Just five years ago, an organic, free-range burial like this one would not have been possible in the Hudson Valley; the Natural Burial Ground in Rhinebeck, and many other green cemeteries that have sprouted up since, did not yet exist. But the standard American entombment with a treated-wood casket, concrete or asphalt vault, and chemical embalming would hardly have suited Reiss, an environmental lawyer and avid outdoorsman who felt most at home in nature. (Reiss was the general counsel for Scenic Hudson and worked on conservation projects ranging from the Hudson River PCB cleanup to the creation of Poet's Walk Park in Red Hook.) Even cremation, which saves land and is considered the second-most environmentally sound way to dispose of the dead, emits particulates of mercury and carbon dioxide into the atmosphere, spewing out some 600 million pounds of CO2 annually in the US alone. Rhinebeck's Natural Burial Ground came into being in 2014, dovetailing with a growing movement toward "green death"—sustainable solutions that not only reduce our final footprint on this earth but also affirm our connection to nature and our place as living creatures in the cycle of life.
Doing Death Differently
"Green burial, with its focus on conservation, preservation, and restoration of land, is new. These dust-to-dust practices are old," says Suzanne Kelly, the Rhinebeck-based author of Greening Death: Reclaiming Burial Practices and Restoring Our Tie to the Earth (Rowman & Littlefield, 2015) and the chair of Rhinebeck's Natural Burial Ground committee. "Over 150 years ago, this was the way that the majority of our dead were interred." Kelly explains that chemical embalming came into mainstream use during the Civil War, when the bodies of soldiers needed to make their way home before decomposition set in. In the late 1800s, the rise of the sanitation movement literally pushed our cemeteries to the edges of town, as the dead body was seen as a locus of contamination. Yet the raw material of our human form— nitrogen, phosphorous, and calcium—is the very stuff that enriches our soil. There is nothing dirty or polluting about natural burial, except for the good, clean dirt that results from it months later in an act of transformation that is as old as time.
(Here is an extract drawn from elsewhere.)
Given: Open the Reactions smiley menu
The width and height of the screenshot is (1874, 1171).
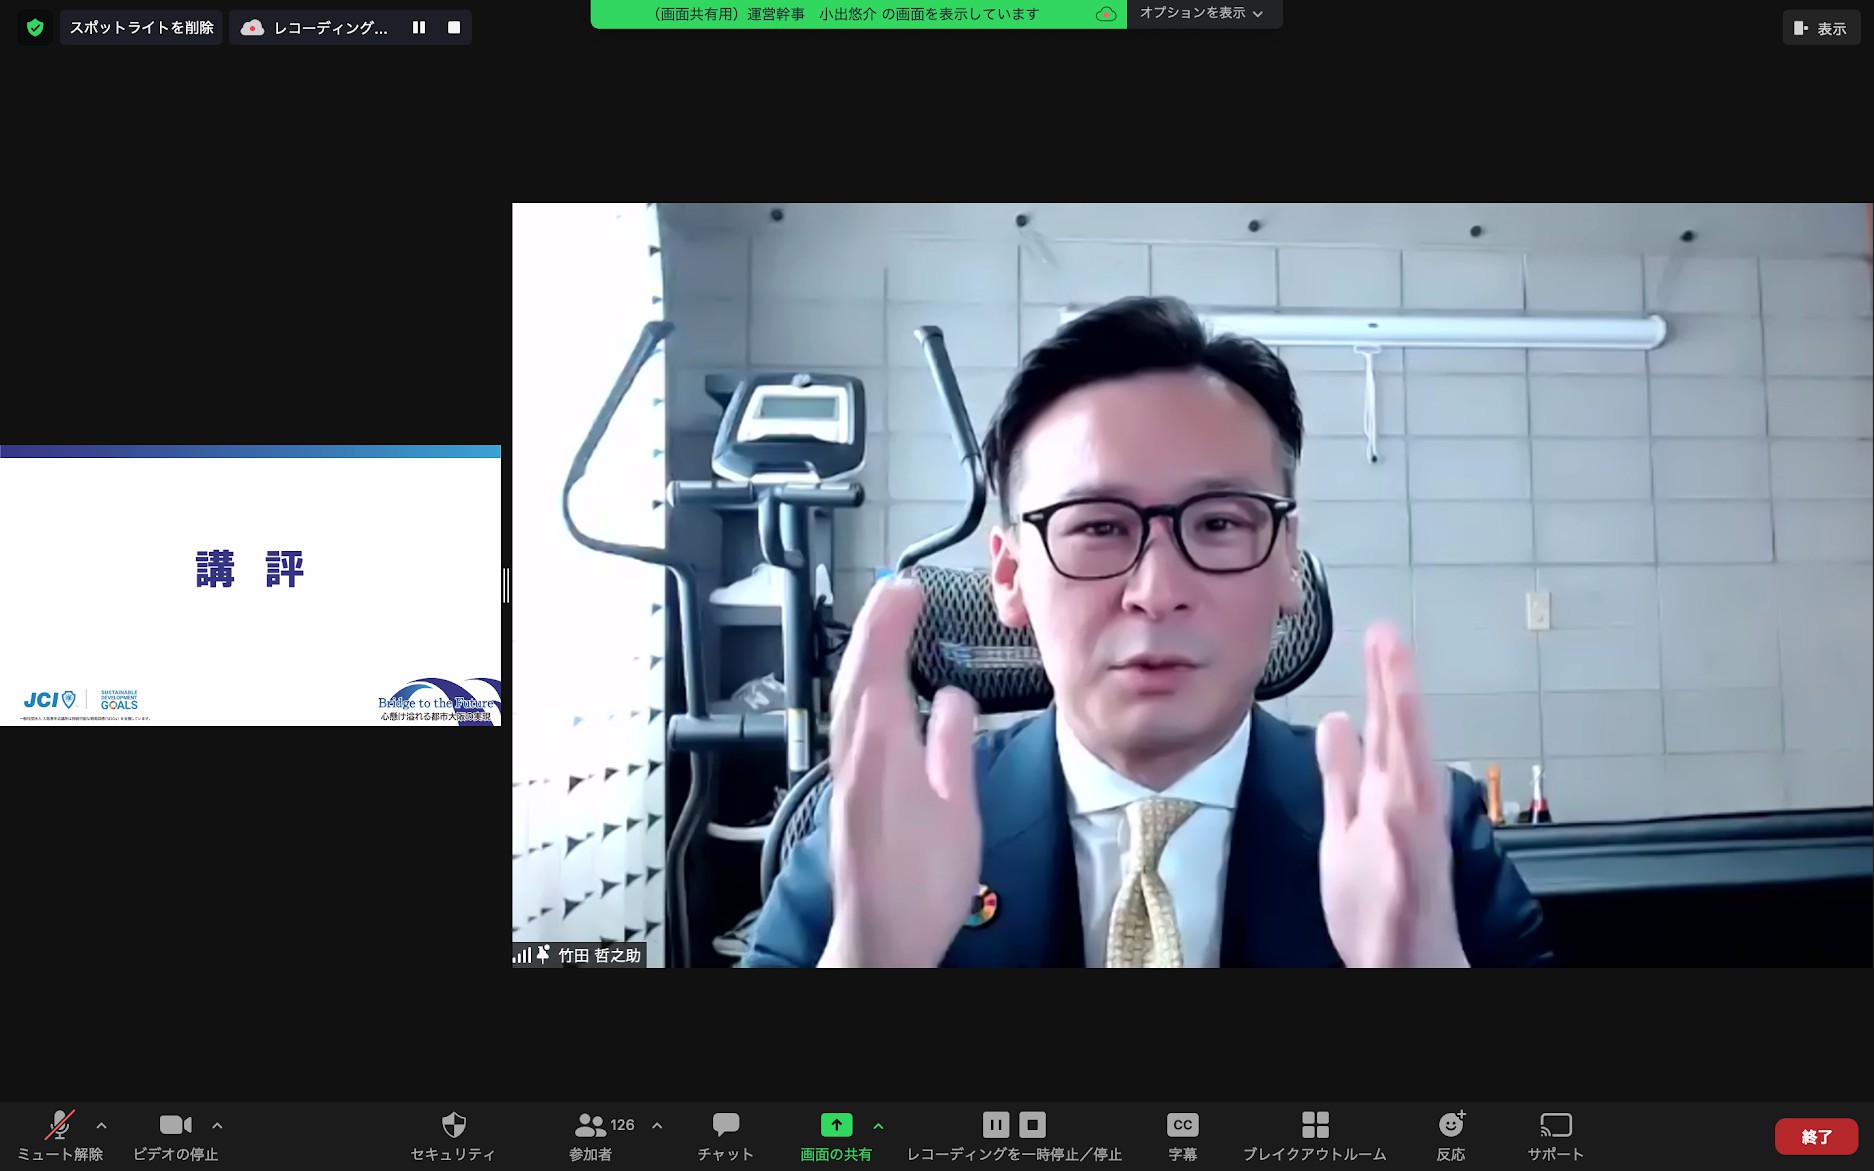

"The development of the funeral industry is the very thing that has enabled us to become as distanced as we are from the process of death care. We've handed our dead over essentially to professionals," says Kelly. Even in Jewish and Muslim funeral practices that hold to natural burial rites, the American way of death still asserts itself through a mandate to use caskets and vaults. "At a conventional burial, typically what happens is you arrive at the cemetery and there's faux draped grass around the hole. You don't see inside the hole at all. There's a lowering device that's set over the hole, and the casket is already there, too, when you arrive because the funeral director has brought it there. You don't see inside the hole at all. It's almost as if you're supposed to forget that the body is really going into the ground."